For MSCs to adapt to low oxygen, they have to sense and respond to changes in oxygen levels. Under hypoxia, MSCs may undergo changes in their biological characteristics via several molecular mechanisms. For instance, in a hypoxic environment, hypoxia-inducible factor 1α (HIF-1α) prevents TCA cycle activity and results in lower reactive oxygen species (ROS), slowing the rate of telomere shortening (Bodnar et al. 1998; Richter and Zglinicki 2007); as a consequence, replicative senescence may be delayed. Moreover, a hypoxic environment induces higher proliferation rates (Estrada et al. 2012; Fehrer et al. 2007; Nekanti et al. 2010) by lowering ROS levels and upregulating the expression of Notch target genes (e.g., Hes and Hey genes), resulting in the upregulation of several stem cell markers. For therapeutic applications, it will be important to improve the biological characteristics of stem cells under hypoxia to generate MSCs that can adapt to and function in the in vivo environment. Recently, murine MSCs cultured under hypoxia showed improved skeletal muscle regeneration, blood flow, and vascular formation compared with MSCs cultured under normoxia (Leroux et al. 2010). Furthermore, culture under hypoxia causes MSCs to grow faster and increases the rapidly self-renewing cell population, and also increases the levels of secreted factors, as shown in this study. These effects of hypoxic culture conditions on MSCs may lead to the development of better cell therapy strategies.
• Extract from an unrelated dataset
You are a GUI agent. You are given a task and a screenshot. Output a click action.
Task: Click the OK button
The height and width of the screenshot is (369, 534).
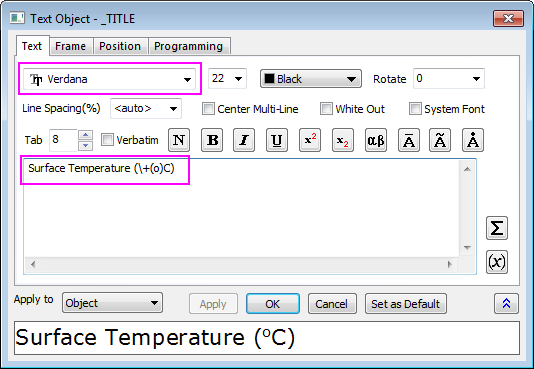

In conclusion, hypoxia had a dramatic effect on the biological characteristics of BM-MSCs. Hypoxia increased MSC proliferation, upregulated the expression of OCT4 and CXCR7, and delayed alterations in phenotypic characteristics such as cell size, morphology, and senescence. Our findings should help formulate guidelines for the collection of optimal MSCs for cell therapy.